Wide Awake Hand Surgery

Wide awake hand surgery is a method of performing surgery on the hand and wrist without sedation, without a tourniquet (a compressive blood restricting device) and without a general anaesthetic. This technique involves injecting local anaesthetic into the area of the hand and wrist that will undergo surgery. Many patients that undergo hand surgery are now suitable for this method.

Advantages for the Patient and Surgeon

There are many patient benefits of wide awake hand surgery which include no immediate post-operative pain, no post-operative grogginess or nausea and an earlier discharge from hospital than may occur with a general anaesthetic.

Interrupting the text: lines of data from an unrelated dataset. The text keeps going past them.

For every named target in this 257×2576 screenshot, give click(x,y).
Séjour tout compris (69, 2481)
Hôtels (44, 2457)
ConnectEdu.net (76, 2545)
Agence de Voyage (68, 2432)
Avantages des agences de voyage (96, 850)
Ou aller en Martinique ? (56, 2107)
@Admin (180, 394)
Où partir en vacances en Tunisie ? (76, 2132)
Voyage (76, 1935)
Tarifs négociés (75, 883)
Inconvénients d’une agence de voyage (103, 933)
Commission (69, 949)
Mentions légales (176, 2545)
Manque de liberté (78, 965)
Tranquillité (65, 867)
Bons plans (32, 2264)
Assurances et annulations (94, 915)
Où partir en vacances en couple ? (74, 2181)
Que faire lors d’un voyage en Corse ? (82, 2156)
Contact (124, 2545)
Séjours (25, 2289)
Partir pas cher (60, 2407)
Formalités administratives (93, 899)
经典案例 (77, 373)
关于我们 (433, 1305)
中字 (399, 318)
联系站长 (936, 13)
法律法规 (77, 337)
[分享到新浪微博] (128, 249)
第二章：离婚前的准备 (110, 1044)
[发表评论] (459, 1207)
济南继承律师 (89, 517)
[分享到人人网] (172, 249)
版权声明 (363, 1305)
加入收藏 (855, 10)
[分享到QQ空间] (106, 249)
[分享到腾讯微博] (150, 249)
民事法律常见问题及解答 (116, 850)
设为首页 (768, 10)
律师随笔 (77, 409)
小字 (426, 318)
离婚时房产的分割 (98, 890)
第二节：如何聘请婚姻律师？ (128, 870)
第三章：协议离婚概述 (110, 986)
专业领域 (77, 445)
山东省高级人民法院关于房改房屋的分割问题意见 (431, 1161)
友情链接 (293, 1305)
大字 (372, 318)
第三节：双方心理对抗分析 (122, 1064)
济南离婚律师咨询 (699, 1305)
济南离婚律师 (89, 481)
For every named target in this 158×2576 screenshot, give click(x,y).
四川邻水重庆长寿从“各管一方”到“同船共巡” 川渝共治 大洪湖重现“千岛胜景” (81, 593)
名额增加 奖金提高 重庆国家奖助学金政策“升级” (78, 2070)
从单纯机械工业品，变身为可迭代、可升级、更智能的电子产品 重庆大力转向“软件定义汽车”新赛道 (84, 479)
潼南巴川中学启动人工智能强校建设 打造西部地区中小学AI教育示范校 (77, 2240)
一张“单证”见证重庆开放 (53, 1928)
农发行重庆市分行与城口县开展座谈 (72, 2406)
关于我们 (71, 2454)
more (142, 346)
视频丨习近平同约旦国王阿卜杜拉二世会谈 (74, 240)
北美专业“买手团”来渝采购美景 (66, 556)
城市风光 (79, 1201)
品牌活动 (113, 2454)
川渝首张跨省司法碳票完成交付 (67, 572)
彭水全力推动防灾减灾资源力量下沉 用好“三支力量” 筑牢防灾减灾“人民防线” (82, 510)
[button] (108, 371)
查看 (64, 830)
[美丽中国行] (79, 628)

This technique also enables a surgeon to deliver a truly patient centric hand surgery pathway as they can interact in real time with their patients during the operation.

Common Wide Awake Hand Surgery Procedures

Whilst carpal tunnel surgery and trigger finger releases are commonly performed under wide awake surgery there are now many more operations where the results are optimised by the patient being wide awake and include:

• Finger joint replacement – the implants can be inserted and tested for range of movement immediately on the operating table by asking the patient to move their own “new joint”.  If the joint is too stiff then more bone can be resected until the movement is perfected.

• Tendon repair and transfer – tendons that are repaired or transferred are assessed for correct tensioning and gliding immediately at the time of repair with the patient being asked to actively move their own hand. Any problems such as an over tightening or too slack repair can be identified and rectified.

• Release of catching structures – operations to remove catching tissues such as bone, tendons or ligaments can be performed with enhanced results, as the feedback is immediate and in real time.  For example, if after removing some offending bone the catching continues, the surgeon can take away a little more until the structures run free and the problem solved. Such “active” fine-tuning would not be possible with a patient under general anaesthetic unlike a wide-awake patient who is able to give dynamic feedback.

In many cases it is a bit like a wide awake ‘surgical test drive’ where a surgeon gets to see the results immediately and can micro adjust at the time optimising the results for their patient.